The Best Designers Know Nothing About Your Industry

I keep seeing job ads looking for some dream designer who has experience and knowledge of their particular niche and think that their perfect designer soulmate is out there somewhere.

The designer soulmate is out there, but they probably have no experience in your field. A good design relationship is about people, not products, fields, or niches.

A good designer is a good communicator

To be a good designer you need to be adaptable and able to quickly learn what you need to know about any particular field your client is working in.

You need to be a good communicator and able to extract the information you need out of people.

You then need to be able to process that knowledge, learn from it, and apply it to the project.

The client should be the expert

A designer only needs the client to know their field, and then be able to extract what they need to know from the client's expert knowledge. Good design is teamwork. No good designer will make great work in a bubble.
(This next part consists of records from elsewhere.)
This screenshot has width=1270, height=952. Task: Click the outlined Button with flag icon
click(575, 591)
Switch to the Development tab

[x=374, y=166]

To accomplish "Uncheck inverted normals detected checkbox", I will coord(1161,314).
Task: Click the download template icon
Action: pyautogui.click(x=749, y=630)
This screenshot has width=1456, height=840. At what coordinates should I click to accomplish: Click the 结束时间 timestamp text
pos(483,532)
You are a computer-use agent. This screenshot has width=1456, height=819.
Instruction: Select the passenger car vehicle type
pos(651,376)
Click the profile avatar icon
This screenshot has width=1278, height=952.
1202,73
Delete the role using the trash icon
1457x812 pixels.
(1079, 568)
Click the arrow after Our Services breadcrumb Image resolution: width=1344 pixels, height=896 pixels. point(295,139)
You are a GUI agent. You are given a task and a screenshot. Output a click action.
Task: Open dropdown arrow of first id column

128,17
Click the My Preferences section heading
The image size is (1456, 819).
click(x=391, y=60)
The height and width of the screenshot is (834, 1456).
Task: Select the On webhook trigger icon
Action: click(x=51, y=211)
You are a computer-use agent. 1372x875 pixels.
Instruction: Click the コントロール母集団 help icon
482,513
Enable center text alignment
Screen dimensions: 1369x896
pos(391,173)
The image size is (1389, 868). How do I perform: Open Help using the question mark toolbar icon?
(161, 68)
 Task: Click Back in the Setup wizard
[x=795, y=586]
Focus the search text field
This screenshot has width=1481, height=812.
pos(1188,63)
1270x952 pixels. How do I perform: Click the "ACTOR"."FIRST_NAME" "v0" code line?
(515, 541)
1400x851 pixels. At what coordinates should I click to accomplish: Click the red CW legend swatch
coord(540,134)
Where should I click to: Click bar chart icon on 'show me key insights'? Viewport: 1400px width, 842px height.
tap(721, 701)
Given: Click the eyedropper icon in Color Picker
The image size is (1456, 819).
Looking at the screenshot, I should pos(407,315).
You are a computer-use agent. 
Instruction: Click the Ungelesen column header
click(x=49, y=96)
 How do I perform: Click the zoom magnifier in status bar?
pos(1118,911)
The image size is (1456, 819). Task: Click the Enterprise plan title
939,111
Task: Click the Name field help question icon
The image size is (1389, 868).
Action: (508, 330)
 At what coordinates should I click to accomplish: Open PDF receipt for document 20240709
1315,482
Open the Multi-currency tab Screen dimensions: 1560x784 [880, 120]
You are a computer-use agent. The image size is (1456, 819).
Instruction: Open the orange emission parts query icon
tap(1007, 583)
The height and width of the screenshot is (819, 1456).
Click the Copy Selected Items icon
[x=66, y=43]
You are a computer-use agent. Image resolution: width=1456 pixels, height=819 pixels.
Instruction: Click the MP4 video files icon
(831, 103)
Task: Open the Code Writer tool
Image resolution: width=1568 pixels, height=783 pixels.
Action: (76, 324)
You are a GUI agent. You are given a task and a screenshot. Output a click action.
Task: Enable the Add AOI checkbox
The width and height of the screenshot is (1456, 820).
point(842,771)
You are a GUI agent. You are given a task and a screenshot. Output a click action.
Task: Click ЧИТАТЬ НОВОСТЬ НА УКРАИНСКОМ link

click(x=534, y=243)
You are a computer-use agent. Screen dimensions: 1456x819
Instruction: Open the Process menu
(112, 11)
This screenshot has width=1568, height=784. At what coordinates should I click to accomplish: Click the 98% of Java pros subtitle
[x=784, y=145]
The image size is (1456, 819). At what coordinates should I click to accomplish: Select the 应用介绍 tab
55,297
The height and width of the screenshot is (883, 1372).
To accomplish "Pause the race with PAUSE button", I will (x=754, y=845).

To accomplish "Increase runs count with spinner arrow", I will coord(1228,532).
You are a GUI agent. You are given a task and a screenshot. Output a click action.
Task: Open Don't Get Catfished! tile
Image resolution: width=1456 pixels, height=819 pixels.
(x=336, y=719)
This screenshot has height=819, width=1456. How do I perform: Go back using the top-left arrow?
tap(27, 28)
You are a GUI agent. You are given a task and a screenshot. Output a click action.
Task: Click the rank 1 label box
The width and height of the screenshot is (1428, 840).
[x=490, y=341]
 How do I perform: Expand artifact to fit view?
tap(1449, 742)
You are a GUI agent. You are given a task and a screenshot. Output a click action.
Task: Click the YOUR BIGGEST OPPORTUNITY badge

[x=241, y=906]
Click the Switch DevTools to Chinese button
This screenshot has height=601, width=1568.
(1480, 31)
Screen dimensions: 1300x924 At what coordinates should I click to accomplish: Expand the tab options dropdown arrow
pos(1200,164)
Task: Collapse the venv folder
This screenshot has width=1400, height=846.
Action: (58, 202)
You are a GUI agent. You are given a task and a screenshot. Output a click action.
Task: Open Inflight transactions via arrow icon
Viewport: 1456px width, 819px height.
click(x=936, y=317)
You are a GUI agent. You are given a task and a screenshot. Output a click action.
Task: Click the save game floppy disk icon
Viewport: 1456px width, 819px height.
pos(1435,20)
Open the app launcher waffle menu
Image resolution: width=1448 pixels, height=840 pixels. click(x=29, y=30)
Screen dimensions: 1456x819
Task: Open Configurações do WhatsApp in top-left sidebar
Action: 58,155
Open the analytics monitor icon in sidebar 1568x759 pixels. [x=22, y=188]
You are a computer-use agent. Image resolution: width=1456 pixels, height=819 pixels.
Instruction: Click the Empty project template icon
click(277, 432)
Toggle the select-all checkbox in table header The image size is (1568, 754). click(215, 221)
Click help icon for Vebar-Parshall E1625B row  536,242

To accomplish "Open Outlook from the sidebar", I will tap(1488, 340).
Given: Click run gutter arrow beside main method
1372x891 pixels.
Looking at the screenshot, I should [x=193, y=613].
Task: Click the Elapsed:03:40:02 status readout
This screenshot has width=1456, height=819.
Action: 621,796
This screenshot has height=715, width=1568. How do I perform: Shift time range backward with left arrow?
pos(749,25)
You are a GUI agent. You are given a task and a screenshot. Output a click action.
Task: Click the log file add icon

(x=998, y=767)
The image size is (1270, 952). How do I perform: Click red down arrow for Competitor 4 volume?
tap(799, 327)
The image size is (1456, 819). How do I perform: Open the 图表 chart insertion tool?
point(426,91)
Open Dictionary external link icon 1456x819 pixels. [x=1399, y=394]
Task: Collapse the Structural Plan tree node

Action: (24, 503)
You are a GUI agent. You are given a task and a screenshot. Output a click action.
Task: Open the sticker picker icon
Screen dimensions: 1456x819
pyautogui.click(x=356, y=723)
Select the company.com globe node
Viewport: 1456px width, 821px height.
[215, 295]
When I start working on a new project, the first thing I do is immerse myself in the field that my client is in. I learn everything I can about the field, their goals, their problems, competitors, and generally ask a lot of "stupid" questions.

Stupid questions

It's key to ask a lot of questions, some might call them stupid questions because often they might seem obvious, but I've learned a lot by asking a question I thought I already knew the answer to. More often than not, I learn things are not actually quite how they seemed, and I learn some key point that will help me produce great work.

A fresh perspective

I believe a fresh perspective is always positive. Not being already knowledgeable in a field allows you to question a lot of the assumptions the experts have made. Questioning why something is the way it is is always positive. It can make the difference between a great product and a product that is no different from all the other products.

Being already an expert in a field can be detrimental to your work, as you might already have too much knowledge that might not directly apply to what your new client is doing.

That’s not to say that it’s a bad thing to be experienced in a field, as long as you ask all those stupid questions again, you should be fine.